University policies under development

Dear Ithaca, AgriTech, and Cornell Tech communities,

We write regarding two interim policies, released today, related to expressive activities and doxxing. Work on these policies began in spring 2023, in the lead-up to our freedom of expression theme year, and last semester underscored the importance of such policies as we, as a community of scholars, engage across difference and take on challenging and controversial topics. We are now seeking the Cornell community’s assistance in refining and finalizing these important policies.

While the university has already sought and obtained thoughtful feedback on these interim policies from various campus stakeholders, in the coming weeks we are inviting further community input through the University Assembly, which represents the common interests of students, faculty, and staff. Furthermore, Student and Campus Life will continue to engage with students to obtain input on these policies and associated resources.

Interim Expressive Activity Policy

Cornell has a longstanding history of faculty, staff, and students engaging in expressive activity by hosting events, and through protests, postering, chalking, and installations. Our existing rules governing these kinds of expressive activity, including expectations of nonviolence, have until now been maintained by different campus offices. We seek to elevate and expand awareness of these guidelines by concentrating them in a university-wide interim Expressive Activity Policy.

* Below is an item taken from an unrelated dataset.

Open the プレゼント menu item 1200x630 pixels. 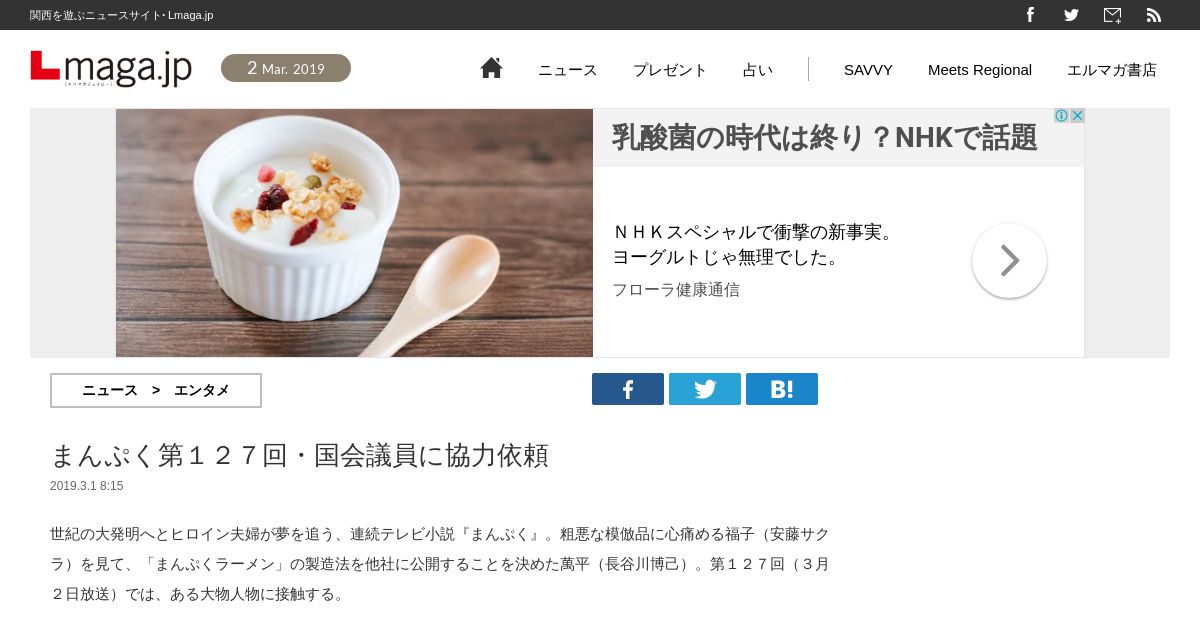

As embodied in Cornell’s Core Values, adopted in 2019, “We are a community whose very purpose is the pursuit of knowledge. We value free and open inquiry and expression — tenets that underlie academic freedom — even of ideas some may consider wrong or offensive. Inherent in this commitment is the corollary freedom to engage in reasoned opposition to messages to which one objects.”

The Student Code of Conduct, implemented in August 2021, includes numerous principles governing expressive activity. Reiterating these values in a consolidated campus-wide policy will further encourage an environment that allows all Cornellians to exercise their rights to speak freely and to hear competing viewpoints. As such, the interim policy outlines reasonable time, place, and manner restrictions on expressive activity on campus, including rules on when and where protests may occur, and how posters and signage may be displayed, for instance. The policy also sets out rules that prohibit interfering with invited speakers or engaging in harassment.

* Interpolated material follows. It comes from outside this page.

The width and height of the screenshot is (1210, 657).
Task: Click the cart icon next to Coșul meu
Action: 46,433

It is important to note that the interim Expressive Activity Policy does not supersede classroom and curricular experiences, which are the purview of faculty. Vice Provost for Academic Innovation Steven Jackson will be leading faculty discussions to develop guidelines and a multifaceted approach to expressive activities within the academic context.

Interim Anti-Doxxing Policy

Members of our community have expressed concerns about an increase in doxxing around the country, and at Cornell, as a form of intimidation that stifles expression. The Student Code of Conduct already prohibits behaviors often associated with doxxing, such as endangerment, harassment, and invasion of privacy. Creating a university-wide policy elevates this issue and strengthens our resolve to protect all members of our community from having personal information shared by others with the intent or knowledge that it may be used to threaten, intimidate, or cause harm. The university has also created a doxxing resource guide to assist anyone targeted by any such vicious and cowardly attacks. This guide will continue to be enhanced as additional tools and strategies are developed to support those who have been impacted.

In a time of growing national and global conflict, it is paramount that Cornell honor our commitments to academic freedom, free expression, and belonging. It is also important that Cornell enforces these and all policies that govern conduct on our campus by members of our community.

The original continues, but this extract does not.